Notable code and documentation changes
Notable changes this week to Bitcoin Core, C-Lightning, Eclair, LND, Rust-Lightning, libsecp256k1, Hardware Wallet Interface (HWI), Rust Bitcoin, BTCPay Server, Bitcoin Improvement Proposals (BIPs), and Lightning BOLTs.
- Bitcoin Core # 22051 adds support for importing descriptors for taproot spending into the Bitcoin Core wallet. This PR enables wallet users to receive funds on Taproot issues and is a prerequisite for an open PR that provides full support for users who can receive and spend on Taproot issues.
- Bitcoin Core # 22050 is discontinuing support for version 2 Tor onion services (hidden services). Version 2 services are already out of date and the Tor project has announced that they will no longer be accessible in September. Bitcoin Core already supports version 3 onion services (see newsletter no.132).

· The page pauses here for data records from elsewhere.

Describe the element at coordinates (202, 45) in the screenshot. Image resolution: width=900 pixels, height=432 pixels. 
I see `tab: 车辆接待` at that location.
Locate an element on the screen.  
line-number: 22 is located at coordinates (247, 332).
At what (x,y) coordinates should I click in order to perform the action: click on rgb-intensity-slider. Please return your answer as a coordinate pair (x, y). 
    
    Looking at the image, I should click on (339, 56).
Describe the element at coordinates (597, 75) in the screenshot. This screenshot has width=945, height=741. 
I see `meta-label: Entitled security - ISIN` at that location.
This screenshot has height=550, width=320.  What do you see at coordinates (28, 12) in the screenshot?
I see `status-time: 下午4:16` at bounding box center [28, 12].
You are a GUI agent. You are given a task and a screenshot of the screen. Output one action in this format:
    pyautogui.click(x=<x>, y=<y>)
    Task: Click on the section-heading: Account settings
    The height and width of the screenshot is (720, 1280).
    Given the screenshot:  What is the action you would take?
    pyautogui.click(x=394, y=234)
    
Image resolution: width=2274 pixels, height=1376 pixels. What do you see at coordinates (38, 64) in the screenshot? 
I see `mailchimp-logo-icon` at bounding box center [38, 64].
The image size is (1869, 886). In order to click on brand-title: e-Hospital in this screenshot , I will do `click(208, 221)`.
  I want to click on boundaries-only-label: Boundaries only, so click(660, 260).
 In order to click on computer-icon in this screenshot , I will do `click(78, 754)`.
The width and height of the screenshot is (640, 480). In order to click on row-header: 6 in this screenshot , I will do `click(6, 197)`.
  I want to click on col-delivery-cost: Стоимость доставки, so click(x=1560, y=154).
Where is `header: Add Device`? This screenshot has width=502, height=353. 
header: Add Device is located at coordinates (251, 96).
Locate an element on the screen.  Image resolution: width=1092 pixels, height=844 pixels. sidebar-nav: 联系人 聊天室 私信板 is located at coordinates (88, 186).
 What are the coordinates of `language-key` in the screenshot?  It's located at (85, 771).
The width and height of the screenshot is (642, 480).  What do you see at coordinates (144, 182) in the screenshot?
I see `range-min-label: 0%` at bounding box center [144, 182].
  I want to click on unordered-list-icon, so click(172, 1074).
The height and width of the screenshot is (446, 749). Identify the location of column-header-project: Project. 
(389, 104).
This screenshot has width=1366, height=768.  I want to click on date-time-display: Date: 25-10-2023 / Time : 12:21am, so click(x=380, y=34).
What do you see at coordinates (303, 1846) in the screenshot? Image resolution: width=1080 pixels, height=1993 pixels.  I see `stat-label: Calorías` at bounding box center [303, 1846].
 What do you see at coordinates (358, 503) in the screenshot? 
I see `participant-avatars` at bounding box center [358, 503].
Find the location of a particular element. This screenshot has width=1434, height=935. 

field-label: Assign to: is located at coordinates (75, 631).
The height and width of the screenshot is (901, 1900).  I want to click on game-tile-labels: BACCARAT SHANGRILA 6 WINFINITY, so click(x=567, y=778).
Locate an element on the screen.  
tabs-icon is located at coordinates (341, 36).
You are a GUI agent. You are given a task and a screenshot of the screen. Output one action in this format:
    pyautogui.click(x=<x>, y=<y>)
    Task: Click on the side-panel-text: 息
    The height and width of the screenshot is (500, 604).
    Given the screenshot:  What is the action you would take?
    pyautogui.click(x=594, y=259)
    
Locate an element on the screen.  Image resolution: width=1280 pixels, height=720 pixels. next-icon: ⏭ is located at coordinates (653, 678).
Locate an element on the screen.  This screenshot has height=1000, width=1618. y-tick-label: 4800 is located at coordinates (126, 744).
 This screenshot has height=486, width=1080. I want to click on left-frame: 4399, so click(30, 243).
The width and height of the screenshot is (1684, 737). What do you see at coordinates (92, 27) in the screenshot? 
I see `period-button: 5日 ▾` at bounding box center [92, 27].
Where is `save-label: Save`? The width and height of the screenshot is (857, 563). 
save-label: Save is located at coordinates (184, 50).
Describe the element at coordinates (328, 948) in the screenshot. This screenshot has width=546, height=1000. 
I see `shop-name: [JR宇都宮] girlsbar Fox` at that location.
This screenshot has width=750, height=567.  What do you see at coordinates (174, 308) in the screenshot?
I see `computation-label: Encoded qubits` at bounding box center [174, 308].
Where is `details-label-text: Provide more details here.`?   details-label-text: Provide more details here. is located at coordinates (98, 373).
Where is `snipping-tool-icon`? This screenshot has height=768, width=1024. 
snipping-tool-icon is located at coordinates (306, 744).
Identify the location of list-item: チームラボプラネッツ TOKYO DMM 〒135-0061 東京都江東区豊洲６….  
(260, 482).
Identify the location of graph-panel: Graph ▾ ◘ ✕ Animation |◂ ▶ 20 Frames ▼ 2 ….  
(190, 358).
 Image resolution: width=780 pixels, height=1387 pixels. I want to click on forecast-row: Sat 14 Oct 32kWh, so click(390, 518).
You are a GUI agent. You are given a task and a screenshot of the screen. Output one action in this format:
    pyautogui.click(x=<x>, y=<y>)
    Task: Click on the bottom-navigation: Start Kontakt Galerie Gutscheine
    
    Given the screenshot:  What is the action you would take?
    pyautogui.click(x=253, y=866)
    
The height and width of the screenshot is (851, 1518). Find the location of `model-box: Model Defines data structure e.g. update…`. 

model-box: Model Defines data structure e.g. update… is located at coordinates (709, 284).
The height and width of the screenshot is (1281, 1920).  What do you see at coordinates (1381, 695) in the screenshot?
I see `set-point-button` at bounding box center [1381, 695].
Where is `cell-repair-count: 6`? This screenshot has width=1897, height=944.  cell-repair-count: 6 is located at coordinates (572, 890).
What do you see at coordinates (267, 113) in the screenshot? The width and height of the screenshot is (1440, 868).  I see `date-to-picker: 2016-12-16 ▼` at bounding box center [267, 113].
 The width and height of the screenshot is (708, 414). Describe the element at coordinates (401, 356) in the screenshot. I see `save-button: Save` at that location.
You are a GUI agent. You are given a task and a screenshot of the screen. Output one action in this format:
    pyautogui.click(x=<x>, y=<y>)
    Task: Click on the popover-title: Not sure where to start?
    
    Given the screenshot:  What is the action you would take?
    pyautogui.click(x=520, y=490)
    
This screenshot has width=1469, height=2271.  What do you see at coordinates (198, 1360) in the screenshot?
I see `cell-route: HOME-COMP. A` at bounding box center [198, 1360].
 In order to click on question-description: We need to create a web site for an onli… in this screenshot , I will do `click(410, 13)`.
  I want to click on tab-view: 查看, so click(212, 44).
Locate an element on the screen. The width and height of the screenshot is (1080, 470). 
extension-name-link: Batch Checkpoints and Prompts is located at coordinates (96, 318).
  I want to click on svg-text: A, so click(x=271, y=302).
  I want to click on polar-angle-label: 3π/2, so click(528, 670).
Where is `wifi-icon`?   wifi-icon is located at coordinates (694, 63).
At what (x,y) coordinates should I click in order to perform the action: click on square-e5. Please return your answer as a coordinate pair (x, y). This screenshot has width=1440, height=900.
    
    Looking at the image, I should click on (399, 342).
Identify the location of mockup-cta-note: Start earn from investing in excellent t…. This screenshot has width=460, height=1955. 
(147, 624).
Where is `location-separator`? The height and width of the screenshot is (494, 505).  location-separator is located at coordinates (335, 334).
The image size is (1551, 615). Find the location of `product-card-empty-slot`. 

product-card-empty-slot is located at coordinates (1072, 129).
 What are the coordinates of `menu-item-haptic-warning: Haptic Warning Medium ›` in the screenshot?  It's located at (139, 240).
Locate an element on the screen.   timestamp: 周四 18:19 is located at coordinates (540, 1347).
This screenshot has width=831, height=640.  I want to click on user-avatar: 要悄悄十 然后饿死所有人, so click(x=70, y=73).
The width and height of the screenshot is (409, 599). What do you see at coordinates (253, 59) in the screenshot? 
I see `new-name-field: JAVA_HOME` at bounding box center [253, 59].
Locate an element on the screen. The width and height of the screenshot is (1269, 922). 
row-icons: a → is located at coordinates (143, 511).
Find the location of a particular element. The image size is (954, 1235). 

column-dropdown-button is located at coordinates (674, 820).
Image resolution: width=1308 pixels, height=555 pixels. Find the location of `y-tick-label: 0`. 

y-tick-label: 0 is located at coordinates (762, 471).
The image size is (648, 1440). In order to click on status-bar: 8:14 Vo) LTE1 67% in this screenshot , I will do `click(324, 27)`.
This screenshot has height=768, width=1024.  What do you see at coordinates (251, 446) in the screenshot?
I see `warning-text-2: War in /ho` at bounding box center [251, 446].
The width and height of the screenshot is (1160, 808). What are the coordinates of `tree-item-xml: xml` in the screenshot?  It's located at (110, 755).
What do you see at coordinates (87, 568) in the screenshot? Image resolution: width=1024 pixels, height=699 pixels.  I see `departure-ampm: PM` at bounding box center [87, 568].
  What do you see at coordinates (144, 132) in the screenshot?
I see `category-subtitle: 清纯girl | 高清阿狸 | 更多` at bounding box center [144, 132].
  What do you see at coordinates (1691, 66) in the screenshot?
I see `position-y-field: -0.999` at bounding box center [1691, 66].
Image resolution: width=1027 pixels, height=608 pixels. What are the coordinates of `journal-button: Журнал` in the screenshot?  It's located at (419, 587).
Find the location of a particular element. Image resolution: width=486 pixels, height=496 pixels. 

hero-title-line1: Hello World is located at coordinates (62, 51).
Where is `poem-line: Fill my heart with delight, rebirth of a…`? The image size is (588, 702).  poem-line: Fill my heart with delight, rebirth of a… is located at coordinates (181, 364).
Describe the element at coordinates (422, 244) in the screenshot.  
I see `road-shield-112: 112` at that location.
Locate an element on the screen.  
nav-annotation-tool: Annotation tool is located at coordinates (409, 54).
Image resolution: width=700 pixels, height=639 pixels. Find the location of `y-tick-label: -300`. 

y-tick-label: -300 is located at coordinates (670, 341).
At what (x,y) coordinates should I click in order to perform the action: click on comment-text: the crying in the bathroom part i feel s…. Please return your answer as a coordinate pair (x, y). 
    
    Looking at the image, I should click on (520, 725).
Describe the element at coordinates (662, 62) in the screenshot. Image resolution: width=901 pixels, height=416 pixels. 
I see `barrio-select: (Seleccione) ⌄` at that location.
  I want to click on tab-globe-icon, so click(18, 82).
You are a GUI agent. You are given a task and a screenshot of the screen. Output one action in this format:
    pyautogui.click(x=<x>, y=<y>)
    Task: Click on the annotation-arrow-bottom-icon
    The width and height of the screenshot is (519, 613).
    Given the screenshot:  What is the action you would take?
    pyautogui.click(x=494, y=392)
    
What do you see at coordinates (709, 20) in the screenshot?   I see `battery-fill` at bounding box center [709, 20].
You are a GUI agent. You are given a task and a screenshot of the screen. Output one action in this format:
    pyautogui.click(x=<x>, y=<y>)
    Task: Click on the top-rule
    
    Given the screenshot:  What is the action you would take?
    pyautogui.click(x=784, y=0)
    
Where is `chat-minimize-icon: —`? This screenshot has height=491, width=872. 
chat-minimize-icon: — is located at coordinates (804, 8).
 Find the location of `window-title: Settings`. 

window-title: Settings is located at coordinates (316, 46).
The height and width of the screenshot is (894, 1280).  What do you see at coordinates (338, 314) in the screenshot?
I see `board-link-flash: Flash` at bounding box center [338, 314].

- Bitcoin Core # 22095 adds a test to check how Bitcoin Core derives BIP32 private keys. Although Bitcoin Core always derived these keys correctly, it was recently discovered that some other wallets incorrectly derived slightly more than 1 in 128 keys by not padding extended private keys (xprivs) less than 32 bytes in length. This does not directly result in a loss of money or a reduction in security, but it does create problems for users who seed an HD wallet in one wallet and import it into another wallet, or create multi-signature wallets. The test vector implemented in this PR will also be added to BIP32 to help future wallet authors avoid this problem.
- C-Lightning # 4532 adds experimental support for updating a channel – rebuilding the last commitment transaction so it can incorporate new features or structural changes, such as: B. the switch to the use of Taproot. The log begins with a shutdown request, an agreement that neither party will send new status updates until the shutdown period is complete. During this time, the nodes negotiate the desired changes and implement them. Eventually the channel is put back into full operation. C-Lightning currently implements this during reconnection if the channel has already been in a period of forced inactivity. Various suggestions for channel upgrades were discussed in Newsletter No. 108 and the author of this PR would like the feature to work in part on the “simplified HTLC negotiation” described in Newsletter No. 109. This special PR makes it possible to update old channels to support option_static_remotekey, for which C-Lightning added support for the first time in 2019, see newsletter # 64.
- LND # 5336 allows users to non-interactively reuse AMP invoices by specifying a new payment secret. The default invoicing flow for AMP invoices generated by LND will also be increased to 30 days to facilitate the above reuse mechanism.
- BTCPay Server # 2474 adds the ability to test webhooks by sending fake events that contain all of their normal fields but dummy data. This reflects the testing capabilities available on centrally hosted Bitcoin payment processors such as Stripe and Coinbase Commerce.